:: WHAT YOU WILL DO ::
Exactly reproduce the data from its first line through the line with "The height and width of the screenshot is (564, 1003).", leaving out every line after it.

==== EXTRACTED ENTRIES ====

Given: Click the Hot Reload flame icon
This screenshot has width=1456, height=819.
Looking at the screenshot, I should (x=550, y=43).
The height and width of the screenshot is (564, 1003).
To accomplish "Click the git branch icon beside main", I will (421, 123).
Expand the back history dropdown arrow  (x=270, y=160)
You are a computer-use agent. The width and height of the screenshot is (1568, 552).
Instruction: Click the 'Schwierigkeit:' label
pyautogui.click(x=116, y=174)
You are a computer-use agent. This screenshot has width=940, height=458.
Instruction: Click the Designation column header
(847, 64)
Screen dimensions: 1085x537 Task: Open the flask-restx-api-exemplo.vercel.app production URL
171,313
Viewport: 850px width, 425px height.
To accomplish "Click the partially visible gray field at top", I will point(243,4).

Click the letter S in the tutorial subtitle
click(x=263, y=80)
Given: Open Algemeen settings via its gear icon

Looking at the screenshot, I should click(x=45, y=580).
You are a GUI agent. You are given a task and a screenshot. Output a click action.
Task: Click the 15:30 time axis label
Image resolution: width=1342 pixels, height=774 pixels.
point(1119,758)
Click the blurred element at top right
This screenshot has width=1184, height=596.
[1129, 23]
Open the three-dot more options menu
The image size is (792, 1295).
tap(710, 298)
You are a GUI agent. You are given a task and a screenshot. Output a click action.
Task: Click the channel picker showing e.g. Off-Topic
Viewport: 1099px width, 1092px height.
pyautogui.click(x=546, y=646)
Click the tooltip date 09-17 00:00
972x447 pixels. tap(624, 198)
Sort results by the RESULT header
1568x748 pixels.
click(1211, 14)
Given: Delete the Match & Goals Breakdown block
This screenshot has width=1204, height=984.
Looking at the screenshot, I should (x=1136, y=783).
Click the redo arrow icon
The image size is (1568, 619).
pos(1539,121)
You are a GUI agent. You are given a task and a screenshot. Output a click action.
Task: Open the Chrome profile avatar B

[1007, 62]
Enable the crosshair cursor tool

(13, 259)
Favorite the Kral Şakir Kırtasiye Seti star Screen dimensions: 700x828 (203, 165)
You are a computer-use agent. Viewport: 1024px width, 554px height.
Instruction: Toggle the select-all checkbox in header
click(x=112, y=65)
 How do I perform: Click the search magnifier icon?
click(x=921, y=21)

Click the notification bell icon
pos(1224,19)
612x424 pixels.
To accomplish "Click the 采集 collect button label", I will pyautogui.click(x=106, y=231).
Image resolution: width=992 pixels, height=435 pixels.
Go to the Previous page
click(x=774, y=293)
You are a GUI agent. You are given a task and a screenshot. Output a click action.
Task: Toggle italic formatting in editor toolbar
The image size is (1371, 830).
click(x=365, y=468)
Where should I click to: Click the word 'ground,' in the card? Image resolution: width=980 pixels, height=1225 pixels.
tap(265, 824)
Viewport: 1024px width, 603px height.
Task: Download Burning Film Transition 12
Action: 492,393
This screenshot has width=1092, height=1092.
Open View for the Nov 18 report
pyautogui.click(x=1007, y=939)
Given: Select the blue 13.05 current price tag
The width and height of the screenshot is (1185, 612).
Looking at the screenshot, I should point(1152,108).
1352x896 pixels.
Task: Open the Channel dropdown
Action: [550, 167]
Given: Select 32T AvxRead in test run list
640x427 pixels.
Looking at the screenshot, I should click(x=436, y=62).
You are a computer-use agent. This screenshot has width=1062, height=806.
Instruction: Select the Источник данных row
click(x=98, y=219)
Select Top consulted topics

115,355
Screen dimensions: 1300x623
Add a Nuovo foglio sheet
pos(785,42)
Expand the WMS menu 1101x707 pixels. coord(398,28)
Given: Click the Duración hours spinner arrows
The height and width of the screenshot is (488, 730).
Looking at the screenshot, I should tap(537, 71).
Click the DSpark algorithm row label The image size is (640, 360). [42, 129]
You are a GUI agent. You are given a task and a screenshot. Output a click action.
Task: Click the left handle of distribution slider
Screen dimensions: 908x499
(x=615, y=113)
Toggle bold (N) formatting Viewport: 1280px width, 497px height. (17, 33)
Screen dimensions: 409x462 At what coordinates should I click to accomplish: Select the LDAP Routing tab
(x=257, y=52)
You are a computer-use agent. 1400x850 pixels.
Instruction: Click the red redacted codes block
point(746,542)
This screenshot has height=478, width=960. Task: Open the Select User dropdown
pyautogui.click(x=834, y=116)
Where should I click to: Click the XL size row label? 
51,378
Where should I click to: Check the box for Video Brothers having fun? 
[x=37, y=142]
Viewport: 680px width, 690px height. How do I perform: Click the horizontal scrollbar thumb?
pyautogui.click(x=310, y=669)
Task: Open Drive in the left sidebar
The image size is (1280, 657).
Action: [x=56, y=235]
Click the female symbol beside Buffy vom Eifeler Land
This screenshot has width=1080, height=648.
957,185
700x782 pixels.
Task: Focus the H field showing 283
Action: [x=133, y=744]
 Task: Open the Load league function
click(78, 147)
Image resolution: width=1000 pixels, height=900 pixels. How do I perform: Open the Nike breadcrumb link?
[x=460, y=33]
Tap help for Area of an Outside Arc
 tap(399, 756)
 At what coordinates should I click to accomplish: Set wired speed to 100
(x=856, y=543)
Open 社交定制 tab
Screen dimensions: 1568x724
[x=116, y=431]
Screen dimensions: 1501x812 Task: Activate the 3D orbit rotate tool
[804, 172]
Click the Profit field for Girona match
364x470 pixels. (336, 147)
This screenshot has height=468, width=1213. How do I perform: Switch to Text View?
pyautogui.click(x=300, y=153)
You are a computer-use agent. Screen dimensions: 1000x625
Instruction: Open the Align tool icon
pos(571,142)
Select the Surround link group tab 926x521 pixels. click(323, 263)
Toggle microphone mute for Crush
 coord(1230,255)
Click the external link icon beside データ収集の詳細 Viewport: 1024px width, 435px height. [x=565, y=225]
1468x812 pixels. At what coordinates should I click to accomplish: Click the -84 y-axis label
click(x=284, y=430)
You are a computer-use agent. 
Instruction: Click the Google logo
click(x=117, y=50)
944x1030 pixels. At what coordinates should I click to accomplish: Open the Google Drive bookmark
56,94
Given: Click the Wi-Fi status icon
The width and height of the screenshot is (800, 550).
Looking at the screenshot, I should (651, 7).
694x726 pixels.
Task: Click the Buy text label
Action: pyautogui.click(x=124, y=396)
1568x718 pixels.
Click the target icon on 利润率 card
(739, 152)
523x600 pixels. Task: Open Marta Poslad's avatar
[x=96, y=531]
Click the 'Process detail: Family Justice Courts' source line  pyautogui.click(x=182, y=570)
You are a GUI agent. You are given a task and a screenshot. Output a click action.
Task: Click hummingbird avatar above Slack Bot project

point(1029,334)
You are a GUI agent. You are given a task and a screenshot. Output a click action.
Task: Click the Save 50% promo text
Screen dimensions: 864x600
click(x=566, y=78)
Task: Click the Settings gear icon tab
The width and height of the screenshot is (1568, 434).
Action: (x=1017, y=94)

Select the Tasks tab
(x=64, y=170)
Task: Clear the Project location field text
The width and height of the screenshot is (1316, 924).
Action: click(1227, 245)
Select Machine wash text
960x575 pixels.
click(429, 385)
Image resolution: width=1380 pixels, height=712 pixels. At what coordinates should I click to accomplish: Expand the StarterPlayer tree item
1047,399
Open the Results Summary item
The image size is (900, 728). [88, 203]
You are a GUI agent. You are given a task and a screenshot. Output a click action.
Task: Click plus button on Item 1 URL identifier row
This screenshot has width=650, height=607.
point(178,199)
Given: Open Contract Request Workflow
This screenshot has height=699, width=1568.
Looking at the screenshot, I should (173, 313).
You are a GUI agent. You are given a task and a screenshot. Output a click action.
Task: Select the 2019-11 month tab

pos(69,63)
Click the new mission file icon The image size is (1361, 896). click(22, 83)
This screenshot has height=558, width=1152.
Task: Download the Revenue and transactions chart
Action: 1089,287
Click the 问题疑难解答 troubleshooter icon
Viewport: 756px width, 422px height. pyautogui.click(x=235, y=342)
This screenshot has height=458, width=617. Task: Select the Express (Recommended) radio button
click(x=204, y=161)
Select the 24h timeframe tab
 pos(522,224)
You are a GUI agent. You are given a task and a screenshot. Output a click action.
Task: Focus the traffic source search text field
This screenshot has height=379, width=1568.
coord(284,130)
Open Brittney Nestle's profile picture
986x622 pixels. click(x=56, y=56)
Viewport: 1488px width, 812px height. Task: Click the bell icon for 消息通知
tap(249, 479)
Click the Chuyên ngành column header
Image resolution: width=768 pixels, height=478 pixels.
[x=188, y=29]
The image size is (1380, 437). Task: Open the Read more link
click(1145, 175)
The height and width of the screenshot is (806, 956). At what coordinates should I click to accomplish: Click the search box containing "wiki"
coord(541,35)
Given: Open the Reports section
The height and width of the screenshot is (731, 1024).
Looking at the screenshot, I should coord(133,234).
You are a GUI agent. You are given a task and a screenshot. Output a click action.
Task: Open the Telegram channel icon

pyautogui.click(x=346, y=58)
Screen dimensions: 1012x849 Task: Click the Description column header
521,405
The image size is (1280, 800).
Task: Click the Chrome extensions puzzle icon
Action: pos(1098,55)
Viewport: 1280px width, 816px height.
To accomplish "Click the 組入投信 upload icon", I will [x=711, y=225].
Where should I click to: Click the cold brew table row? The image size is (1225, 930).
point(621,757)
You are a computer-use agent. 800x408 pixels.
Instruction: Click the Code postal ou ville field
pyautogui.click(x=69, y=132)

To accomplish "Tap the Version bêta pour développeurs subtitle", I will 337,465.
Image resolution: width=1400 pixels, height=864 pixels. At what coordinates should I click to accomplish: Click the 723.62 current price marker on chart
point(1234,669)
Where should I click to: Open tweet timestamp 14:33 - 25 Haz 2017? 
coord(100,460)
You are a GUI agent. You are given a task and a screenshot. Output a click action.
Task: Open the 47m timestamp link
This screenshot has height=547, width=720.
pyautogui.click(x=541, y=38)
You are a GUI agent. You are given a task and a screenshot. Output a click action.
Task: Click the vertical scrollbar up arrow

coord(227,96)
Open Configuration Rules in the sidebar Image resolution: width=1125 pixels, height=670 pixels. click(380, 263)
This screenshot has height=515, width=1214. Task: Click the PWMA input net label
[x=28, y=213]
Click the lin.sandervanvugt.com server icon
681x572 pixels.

====

:: RESPONSE TO THIS TASK ::
Given: Click the Hot Reload flame icon
This screenshot has width=1456, height=819.
Looking at the screenshot, I should (x=550, y=43).
The height and width of the screenshot is (564, 1003).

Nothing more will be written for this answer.